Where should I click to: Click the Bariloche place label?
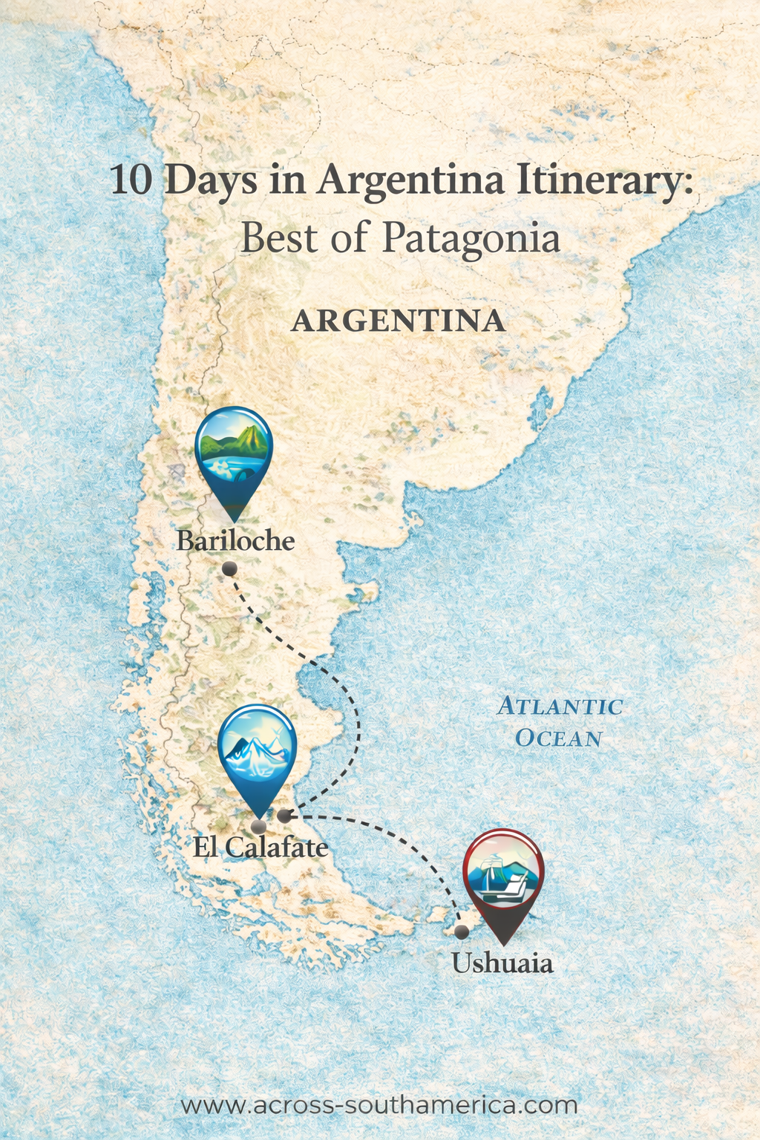click(x=235, y=540)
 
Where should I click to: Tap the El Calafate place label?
click(x=261, y=847)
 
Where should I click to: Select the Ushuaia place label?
click(x=502, y=963)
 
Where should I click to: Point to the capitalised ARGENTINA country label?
click(x=399, y=321)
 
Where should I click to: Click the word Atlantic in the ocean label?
click(x=560, y=706)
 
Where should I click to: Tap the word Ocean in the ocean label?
click(x=558, y=738)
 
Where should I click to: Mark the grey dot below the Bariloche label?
click(x=229, y=569)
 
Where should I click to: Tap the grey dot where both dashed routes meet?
click(x=284, y=816)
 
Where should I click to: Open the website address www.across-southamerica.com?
click(x=379, y=1105)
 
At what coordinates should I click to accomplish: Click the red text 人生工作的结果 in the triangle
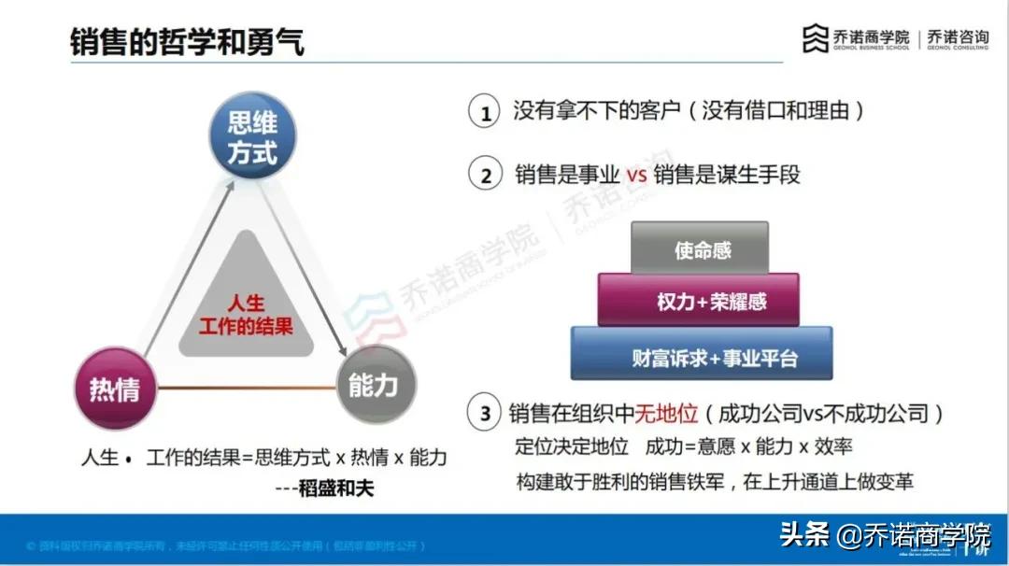(246, 316)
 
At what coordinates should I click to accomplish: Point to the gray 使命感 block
(701, 248)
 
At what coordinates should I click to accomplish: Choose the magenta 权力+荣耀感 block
(699, 301)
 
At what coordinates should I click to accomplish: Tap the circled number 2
(485, 175)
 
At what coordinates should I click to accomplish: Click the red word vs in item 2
(635, 175)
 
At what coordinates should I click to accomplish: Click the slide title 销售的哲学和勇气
(187, 41)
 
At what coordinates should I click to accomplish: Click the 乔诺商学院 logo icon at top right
(816, 38)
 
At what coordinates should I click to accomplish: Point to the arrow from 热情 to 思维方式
(182, 266)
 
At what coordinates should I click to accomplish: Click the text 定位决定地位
(572, 447)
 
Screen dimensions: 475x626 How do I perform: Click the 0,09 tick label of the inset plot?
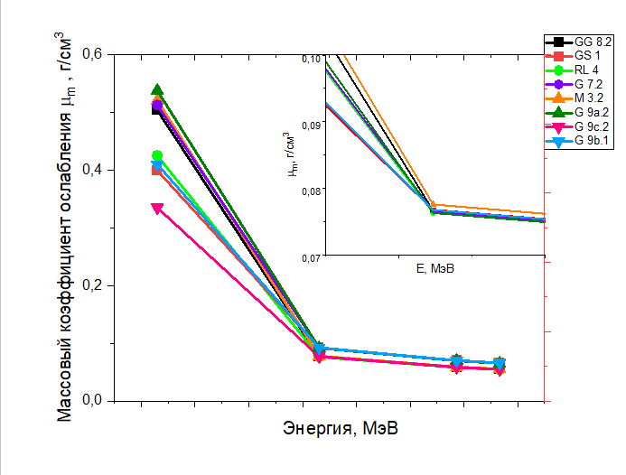[x=310, y=124]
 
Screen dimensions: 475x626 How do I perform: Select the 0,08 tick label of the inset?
[x=310, y=191]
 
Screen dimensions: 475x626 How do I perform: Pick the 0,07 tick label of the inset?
[x=310, y=257]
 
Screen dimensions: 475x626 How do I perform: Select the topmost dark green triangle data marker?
[x=157, y=90]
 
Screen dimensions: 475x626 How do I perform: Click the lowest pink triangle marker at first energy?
[x=157, y=209]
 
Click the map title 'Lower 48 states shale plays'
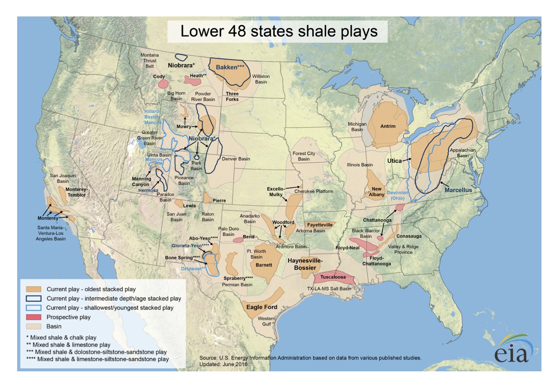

= = =

Rewrite all of the items above, changing every "place label" to "town label" and keeping everything else the same. Leave out the pictures.

Where should I click to: Click the Bariloche town label?
click(x=235, y=540)
 
Where should I click to: Tap the El Calafate town label?
click(x=261, y=847)
 
Where should I click to: Select the Ushuaia town label?
click(x=502, y=963)
 
Where should I click to: Point to the capitalised ARGENTINA country label?
click(x=399, y=321)
 
Where should I click to: Click the word Atlantic in the ocean label?
click(x=560, y=706)
 
Where should I click to: Tap the word Ocean in the ocean label?
click(x=558, y=738)
 
Where should I click to: Mark the grey dot below the Bariloche label?
click(x=229, y=569)
 
Where should I click to: Tap the grey dot where both dashed routes meet?
click(x=284, y=816)
 
Where should I click to: Open the website address www.across-southamerica.com?
click(x=379, y=1105)
 
At what coordinates should I click to accomplish: Click the red text 人生工作的结果 in the triangle
(246, 316)
 
At what coordinates should I click to accomplish: Point to the gray 使命感 block
(701, 248)
 
At what coordinates should I click to accomplish: Choose the magenta 权力+荣耀感 block
(699, 301)
 
At what coordinates should I click to accomplish: Tap the circled number 2
(485, 175)
 
At what coordinates should I click to accomplish: Click the red word vs in item 2
(635, 175)
 
At what coordinates should I click to accomplish: Click the slide title 销售的哲学和勇气
(187, 41)
 
At what coordinates should I click to accomplish: Click the 乔诺商学院 logo icon at top right
(816, 38)
 
At what coordinates should I click to accomplish: Point to the arrow from 热情 to 思维方式
(182, 266)
 
At what coordinates should I click to accomplish: Click the text 定位决定地位
(572, 447)
 
Screen dimensions: 475x626 How do I perform: Click the 0,09 tick label of the inset plot?
[x=310, y=124]
 
Screen dimensions: 475x626 How do I perform: Select the 0,08 tick label of the inset?
[x=310, y=191]
 
Screen dimensions: 475x626 How do I perform: Pick the 0,07 tick label of the inset?
[x=310, y=257]
 
Screen dimensions: 475x626 How do I perform: Select the topmost dark green triangle data marker?
[x=157, y=90]
 
Screen dimensions: 475x626 How do I perform: Click the lowest pink triangle marker at first energy?
[x=157, y=209]
 
Click the map title 'Lower 48 states shale plays'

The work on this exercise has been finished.